[OSM-dev] pbf2osm development has started [code to test!]

Thu Sep 30 12:04:29 BST 2010

On Thu, 30 Sep 2010, Scott Crosby wrote:

> I proposed exactly this for the mkgmap splitter. If you're going to do this,
> can I propose a tweak where you can output thousands of files
> simultaneously? The differences are minor: Instead of tracking if a
> node/way/relation was output or was missed with two bitsets, track which
> areas it has been dumped to with two multimaps from the ID to the list of
> areas it was output to or the list of areas in which it was missed.

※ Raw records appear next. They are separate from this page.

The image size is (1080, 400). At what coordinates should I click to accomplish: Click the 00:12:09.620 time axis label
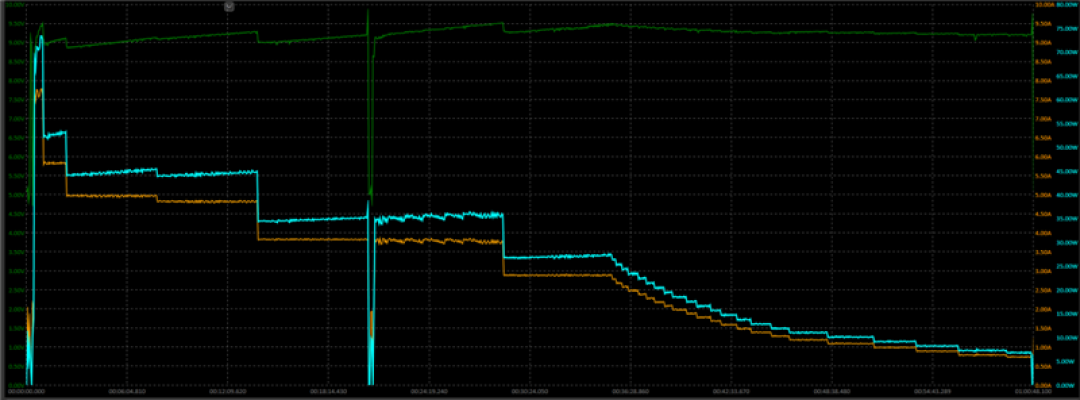coord(228,391)

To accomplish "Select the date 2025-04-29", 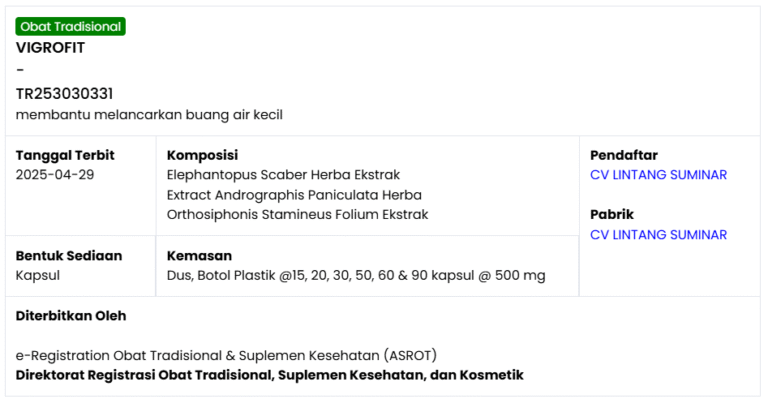I will tap(55, 175).
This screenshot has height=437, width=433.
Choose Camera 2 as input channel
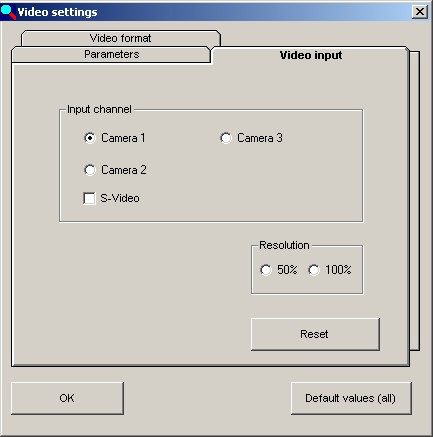(90, 170)
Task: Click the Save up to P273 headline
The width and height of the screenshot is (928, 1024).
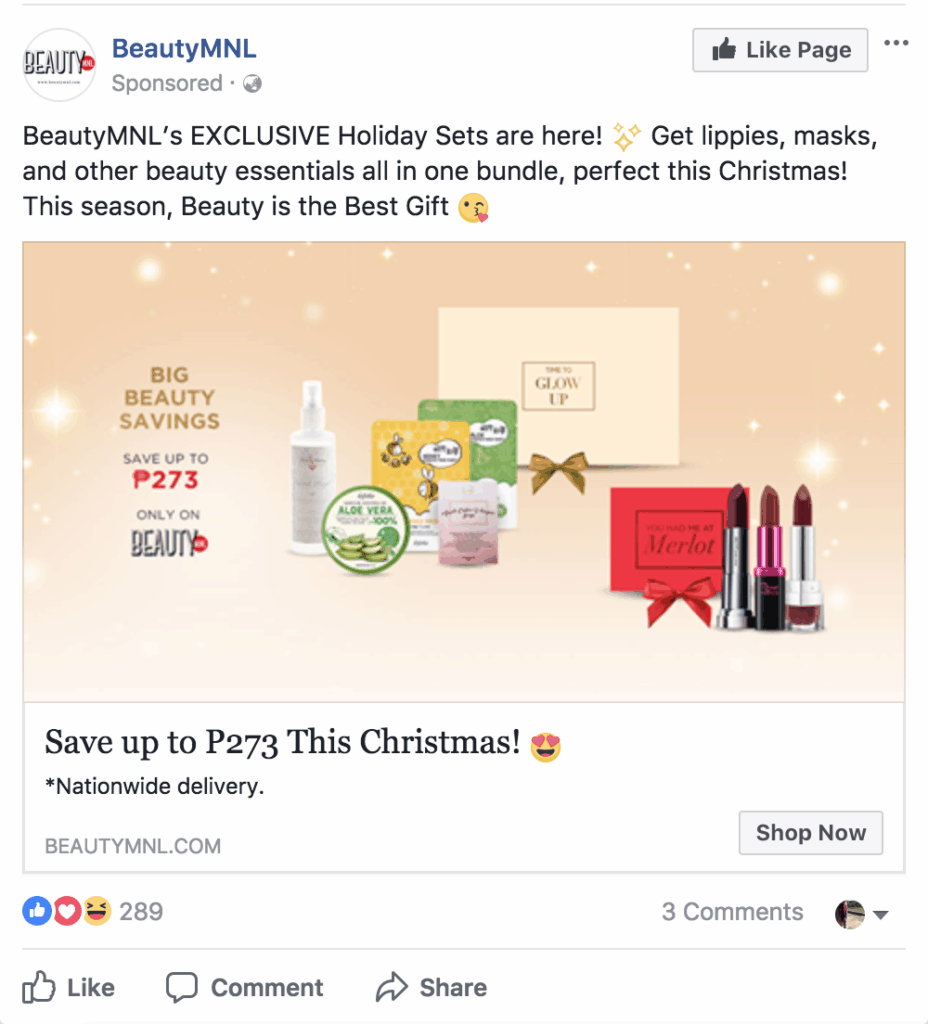Action: [x=283, y=743]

How would you a priori know if a node is in a certain area if you haven't 
observed its locatio or trace it?

> As the typical keycount in the multimap is low, you can use the trick I used
> a few weeks ago in the splitter: build a multimap by layering a set of
> individual hash tables, one for the first value of each key, a second for
> the second value of each key (if any), etc. Use sparse hash tables (
> http://code.google.com/p/google-sparsehash/) for the first few layers, and
> std::map for the remaining layers.

Bleggg... C++ :r

>>>      + based on the index
>>
>> The 'open index' that is not implemented should be implemented.
>>
>
> Ok. What kinds of things might we want to index?
>
> BBOX?
>
> Count of nodes/ways/relations in that block?
>
> What else?

I would find it very interesting if different types of output could be 
exported individually. For example being context aware. Some data is 
landuse, I don't need landuse for routing, so it might be exported in a 
completely different part of the pbf. So if the format would be 
descriptive about 'exclusive roads' that might also help the application 
that uses the data to extract or leave the set.

I don't think that counts are useful. The mbr is.

> Ok, Is XML's gzipped size or parsing speed a bottleneck for storing or
> processing changes? I'd be happy to offer suggestions on the protocol buffer
> architecture.

>From what I observe now the bottleneck seems to be actually protocol 
buffers, while my output code can become slightly faster.

Stefan